We like to donate our bikes so someone else can get some use and enjoyment from them when we move on to a new model. We heard about BICAS at the shop that I purchased my new mountain bike from. When we arrived at the shop, there were already several people waiting to volunteer so they could have credit towards a bike or parts.
I didn't think that leaving my bike would make me nostalgic. But after 15 years of adventures all over the US including and Canada, it made me pause and think back.
The shop motto: “We don’t fix your bike for you” (a temporary solution), “we teach you how to do it” (an empowering opportunity). This has enabled BICAS to become much more than just another bike shop and allowed them to remain true to our educational mission.
For community members who don’t have much money, they also offer a unique Work Trade Program where they can earn credit, which they may use to pay for shop time, or our Earn-a-Bike Program.
BICAS welcomes people of all ages and all walks of life to learn DIY bicycle maintenance skills at the shop. Community Tools is a resource for some of the most vulnerable members of the Tucson community, including the homeless, veterans, immigrants, refugees and youth.
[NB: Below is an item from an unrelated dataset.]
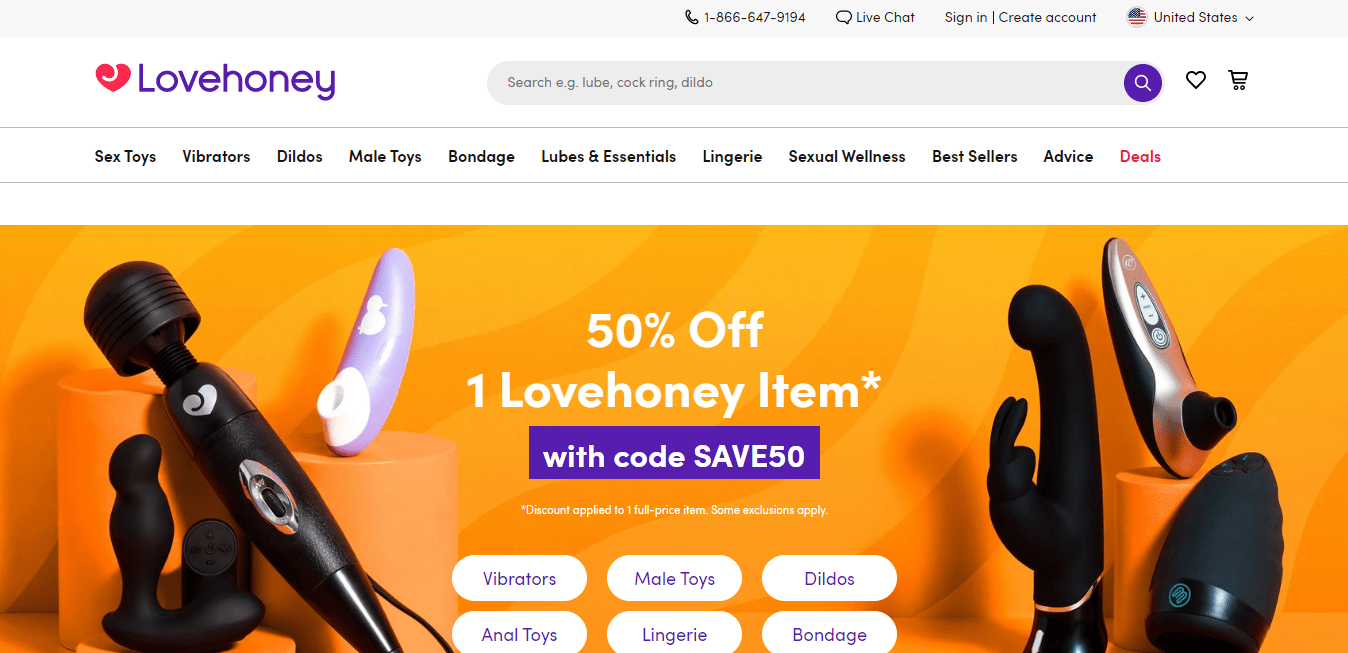Screen dimensions: 1348x653
Task: Open the Lubes & Essentials menu
Action: click(609, 156)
Many of these people rely on their bikes as their sole method of transportation, and rely on BICAS to help them keep it rolling week after week!
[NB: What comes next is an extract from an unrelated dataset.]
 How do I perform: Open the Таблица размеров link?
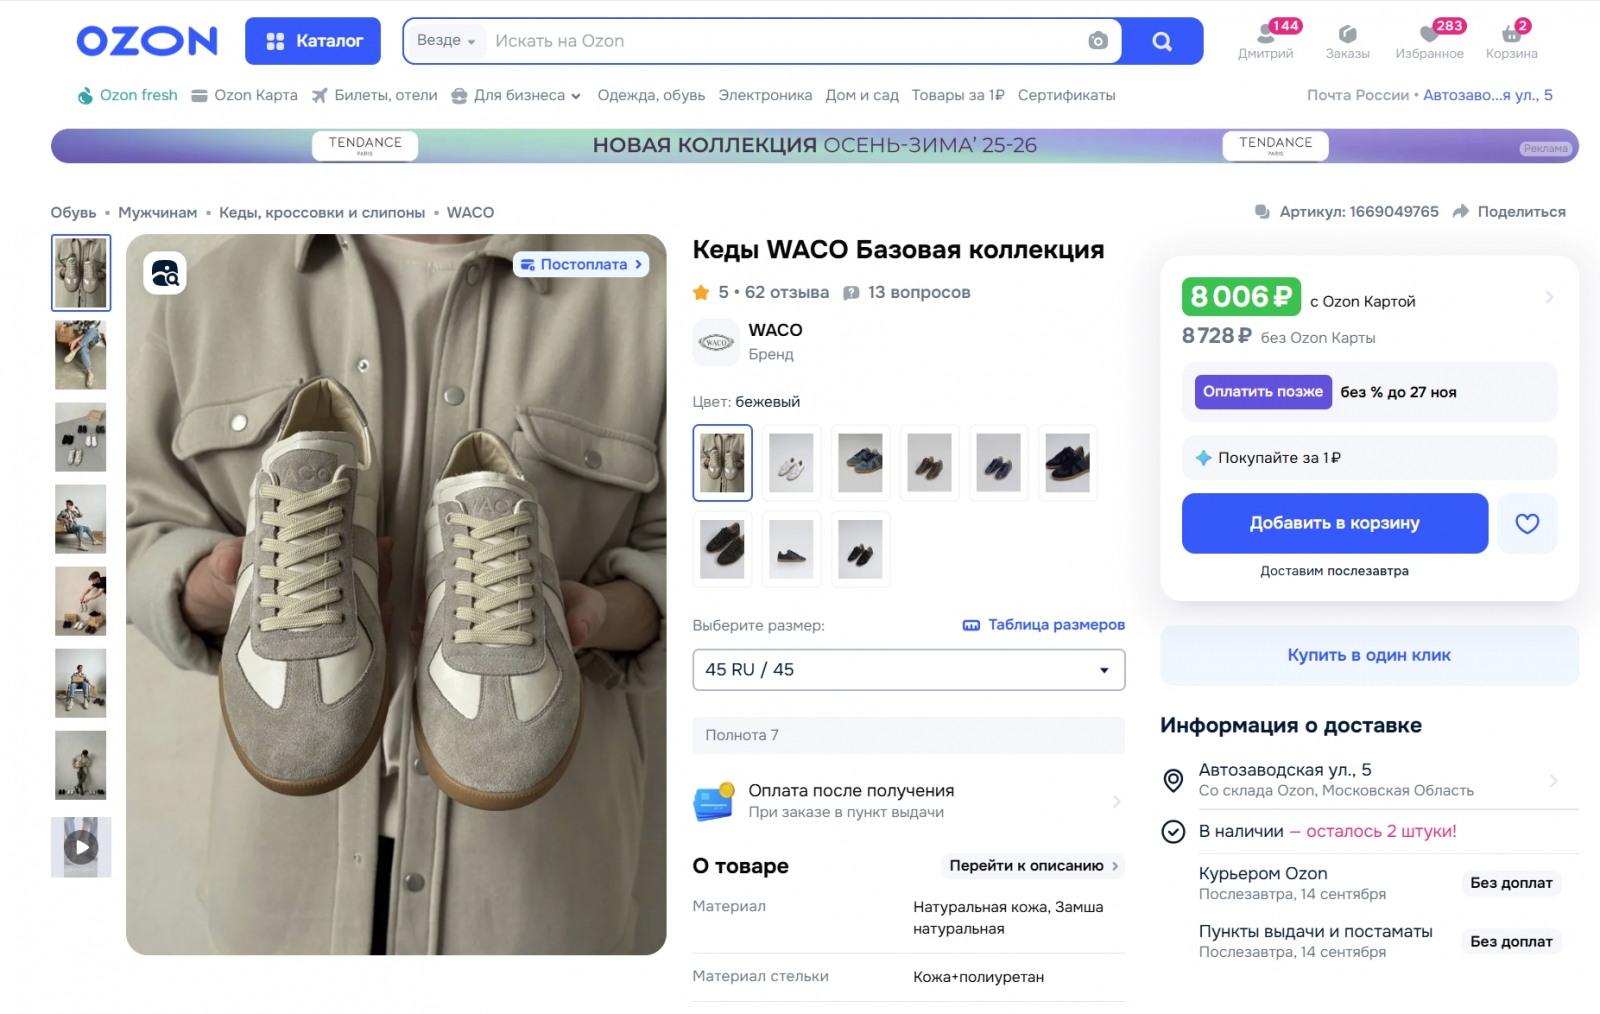(x=1044, y=625)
The people in the shop were looking for a new shock or fork before we walked out the door.
Many bike parts are made in to metalwork art sold to support this effort.
Bikes Not Bombs movement was originally dedicated to providing sustainable, human-powered transportation to communities in developing countries by setting up, in those countries, local community bicycle maintenance spaces and training local bike mechanics, the key idea being the establishment of local self-reliance; but similar needs were soon identified within the U.S. itself, particularly in the inner cities.